YOUR SOLIN GENERATED RECIPE
Herb-Crusted Pan Seared Chicken with Roasted Vegetables
Enjoy a satisfying plate of pan-seared chicken breast encrusted with a medley of aromatic herbs, paired with a colorful mix of roasted vegetables. The tender, juicy chicken is perfectly seared for flavor, while the vibrant vegetables add a fresh crunch and subtle sweetness to each bite.
INGREDIENTS
6 ounces Chicken Breast
1 tablespoon Extra Virgin Olive Oil
1 cup Zucchini (sliced)
1/2 Red Bell Pepper
1/4 Red Onion
Herbs and Spices (Thyme, Rosemary, Garlic Powder) to taste
PREPARATION
Pat the chicken breast dry and season generously with salt, pepper, thyme, rosemary, and garlic powder.
Heat a non-stick skillet over medium-high heat and add half the olive oil. Once hot, add the chicken breast and sear for 3-4 minutes on each side until a golden herb crust forms. Reduce heat if necessary to avoid burning while ensuring the chicken is cooked through.

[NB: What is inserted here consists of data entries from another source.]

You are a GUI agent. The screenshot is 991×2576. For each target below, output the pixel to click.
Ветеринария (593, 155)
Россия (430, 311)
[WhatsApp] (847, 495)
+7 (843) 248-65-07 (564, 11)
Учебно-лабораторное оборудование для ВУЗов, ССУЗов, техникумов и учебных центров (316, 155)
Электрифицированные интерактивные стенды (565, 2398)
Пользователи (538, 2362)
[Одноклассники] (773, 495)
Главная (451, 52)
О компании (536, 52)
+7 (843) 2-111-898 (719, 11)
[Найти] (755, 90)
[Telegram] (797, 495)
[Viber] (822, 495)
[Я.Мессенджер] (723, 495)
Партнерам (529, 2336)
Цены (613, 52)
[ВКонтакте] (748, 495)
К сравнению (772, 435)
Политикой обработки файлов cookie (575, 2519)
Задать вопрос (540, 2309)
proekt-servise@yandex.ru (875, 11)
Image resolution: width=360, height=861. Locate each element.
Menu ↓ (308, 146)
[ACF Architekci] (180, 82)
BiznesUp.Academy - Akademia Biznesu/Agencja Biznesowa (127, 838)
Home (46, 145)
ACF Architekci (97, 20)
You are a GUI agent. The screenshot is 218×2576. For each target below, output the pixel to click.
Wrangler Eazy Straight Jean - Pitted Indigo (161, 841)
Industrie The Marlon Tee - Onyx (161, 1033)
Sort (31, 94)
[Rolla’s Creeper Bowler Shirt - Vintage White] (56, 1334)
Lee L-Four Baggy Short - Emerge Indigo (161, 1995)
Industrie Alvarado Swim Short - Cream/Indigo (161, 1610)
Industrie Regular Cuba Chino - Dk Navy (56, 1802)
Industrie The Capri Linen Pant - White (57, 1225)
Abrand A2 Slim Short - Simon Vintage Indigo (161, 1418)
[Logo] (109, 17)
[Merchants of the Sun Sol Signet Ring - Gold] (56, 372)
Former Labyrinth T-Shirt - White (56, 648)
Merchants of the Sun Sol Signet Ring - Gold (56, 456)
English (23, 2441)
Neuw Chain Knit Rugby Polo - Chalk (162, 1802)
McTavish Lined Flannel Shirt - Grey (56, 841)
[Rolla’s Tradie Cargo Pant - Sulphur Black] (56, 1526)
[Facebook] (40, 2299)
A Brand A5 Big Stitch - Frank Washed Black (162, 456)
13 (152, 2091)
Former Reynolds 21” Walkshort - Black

While the chicken is searing, preheat your oven to 425°F. Toss the sliced zucchini, halved red bell pepper, and red onion with the remaining olive oil, salt, pepper, and a sprinkle of herbs.
Spread the vegetables on a baking sheet in a single layer. Roast in the preheated oven for about 15 minutes or until tender and slightly caramelized at the edges.
Plate the herb-crusted chicken breast alongside a generous serving of the roasted vegetables. Serve warm and enjoy the balance of flavors and textures.